PROBLEM DESCRIPTION. Print the line containing "Task: Tap the Telenor ASA company name" and every later line of the records. Keep each one exactly as given, ending with the last.

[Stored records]
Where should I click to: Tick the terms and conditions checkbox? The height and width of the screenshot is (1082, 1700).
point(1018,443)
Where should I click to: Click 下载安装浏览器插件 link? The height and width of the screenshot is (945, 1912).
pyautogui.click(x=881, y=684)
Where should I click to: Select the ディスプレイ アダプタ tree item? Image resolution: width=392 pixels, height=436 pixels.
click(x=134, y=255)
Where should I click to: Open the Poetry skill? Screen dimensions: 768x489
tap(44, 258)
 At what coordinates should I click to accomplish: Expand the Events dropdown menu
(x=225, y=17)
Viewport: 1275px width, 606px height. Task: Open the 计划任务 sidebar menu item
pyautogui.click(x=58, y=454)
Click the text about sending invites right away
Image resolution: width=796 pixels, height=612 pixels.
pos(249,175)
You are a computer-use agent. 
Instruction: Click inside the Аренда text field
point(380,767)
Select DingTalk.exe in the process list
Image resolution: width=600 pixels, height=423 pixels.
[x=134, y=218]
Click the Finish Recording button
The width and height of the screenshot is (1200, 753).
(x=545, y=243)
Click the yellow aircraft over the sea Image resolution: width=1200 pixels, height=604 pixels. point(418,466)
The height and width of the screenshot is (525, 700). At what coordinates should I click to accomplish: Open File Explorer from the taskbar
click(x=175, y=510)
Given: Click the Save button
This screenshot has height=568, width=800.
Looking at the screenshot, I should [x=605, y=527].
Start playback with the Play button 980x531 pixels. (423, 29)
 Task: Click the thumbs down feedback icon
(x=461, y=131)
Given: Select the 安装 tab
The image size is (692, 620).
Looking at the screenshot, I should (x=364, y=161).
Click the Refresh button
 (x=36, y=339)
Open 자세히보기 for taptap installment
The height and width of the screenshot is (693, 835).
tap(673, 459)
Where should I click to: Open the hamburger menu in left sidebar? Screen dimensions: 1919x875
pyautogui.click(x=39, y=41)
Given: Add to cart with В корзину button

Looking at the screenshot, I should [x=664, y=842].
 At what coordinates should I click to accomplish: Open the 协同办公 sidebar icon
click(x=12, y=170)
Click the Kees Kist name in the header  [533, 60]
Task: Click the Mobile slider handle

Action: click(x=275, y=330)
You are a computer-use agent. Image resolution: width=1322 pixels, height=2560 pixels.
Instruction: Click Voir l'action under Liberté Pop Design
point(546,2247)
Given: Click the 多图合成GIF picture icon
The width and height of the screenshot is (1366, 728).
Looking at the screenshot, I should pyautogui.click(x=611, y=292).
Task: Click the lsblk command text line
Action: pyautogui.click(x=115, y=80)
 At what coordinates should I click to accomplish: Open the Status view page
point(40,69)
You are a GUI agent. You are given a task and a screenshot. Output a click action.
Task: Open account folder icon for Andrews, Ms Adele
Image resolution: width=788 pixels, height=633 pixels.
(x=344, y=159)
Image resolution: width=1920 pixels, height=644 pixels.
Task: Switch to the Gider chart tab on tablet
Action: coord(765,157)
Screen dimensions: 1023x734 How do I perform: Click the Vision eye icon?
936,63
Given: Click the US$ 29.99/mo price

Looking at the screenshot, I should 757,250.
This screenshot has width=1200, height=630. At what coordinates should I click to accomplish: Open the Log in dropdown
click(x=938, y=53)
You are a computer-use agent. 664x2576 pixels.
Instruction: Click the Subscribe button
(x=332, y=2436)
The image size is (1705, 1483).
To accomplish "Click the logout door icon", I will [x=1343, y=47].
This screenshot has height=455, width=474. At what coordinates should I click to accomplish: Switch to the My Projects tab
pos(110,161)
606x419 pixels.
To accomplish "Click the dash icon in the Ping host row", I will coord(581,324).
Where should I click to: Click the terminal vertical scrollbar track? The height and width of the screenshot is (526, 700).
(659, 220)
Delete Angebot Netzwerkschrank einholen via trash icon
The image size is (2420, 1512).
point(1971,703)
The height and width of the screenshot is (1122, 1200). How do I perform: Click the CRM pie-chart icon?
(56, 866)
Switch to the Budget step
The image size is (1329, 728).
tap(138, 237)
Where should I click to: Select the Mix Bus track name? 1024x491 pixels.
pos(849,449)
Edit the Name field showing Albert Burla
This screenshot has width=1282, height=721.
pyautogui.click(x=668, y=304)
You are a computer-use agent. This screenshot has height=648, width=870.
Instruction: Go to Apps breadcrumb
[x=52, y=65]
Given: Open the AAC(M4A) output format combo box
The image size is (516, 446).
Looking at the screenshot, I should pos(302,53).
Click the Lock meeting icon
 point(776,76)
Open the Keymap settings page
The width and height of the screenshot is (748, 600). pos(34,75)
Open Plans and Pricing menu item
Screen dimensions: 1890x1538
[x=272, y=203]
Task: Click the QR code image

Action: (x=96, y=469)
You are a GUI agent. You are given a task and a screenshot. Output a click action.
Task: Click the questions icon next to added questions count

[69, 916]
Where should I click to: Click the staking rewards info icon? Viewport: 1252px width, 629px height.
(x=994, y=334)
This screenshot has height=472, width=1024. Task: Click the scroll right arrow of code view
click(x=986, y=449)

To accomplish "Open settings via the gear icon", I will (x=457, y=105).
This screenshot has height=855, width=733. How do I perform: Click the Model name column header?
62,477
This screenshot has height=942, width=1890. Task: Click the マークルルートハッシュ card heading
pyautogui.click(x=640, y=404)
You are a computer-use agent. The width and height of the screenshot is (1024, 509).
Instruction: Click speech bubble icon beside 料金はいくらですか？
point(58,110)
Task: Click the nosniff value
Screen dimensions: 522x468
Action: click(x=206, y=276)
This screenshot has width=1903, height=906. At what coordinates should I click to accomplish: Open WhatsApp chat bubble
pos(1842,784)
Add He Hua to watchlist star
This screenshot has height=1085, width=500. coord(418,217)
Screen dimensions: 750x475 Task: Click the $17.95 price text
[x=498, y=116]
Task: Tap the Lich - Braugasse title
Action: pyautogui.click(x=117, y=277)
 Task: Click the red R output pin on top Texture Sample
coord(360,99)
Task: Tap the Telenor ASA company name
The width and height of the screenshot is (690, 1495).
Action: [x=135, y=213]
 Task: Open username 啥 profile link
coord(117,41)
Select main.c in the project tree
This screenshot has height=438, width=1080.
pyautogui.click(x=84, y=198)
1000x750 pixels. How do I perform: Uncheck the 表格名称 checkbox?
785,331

COMPLETED EXERCISE.
Task: Tap the Telenor ASA company name
The width and height of the screenshot is (690, 1495).
Action: [x=135, y=213]
 Task: Open username 啥 profile link
coord(117,41)
Select main.c in the project tree
This screenshot has height=438, width=1080.
pyautogui.click(x=84, y=198)
1000x750 pixels. How do I perform: Uncheck the 表格名称 checkbox?
785,331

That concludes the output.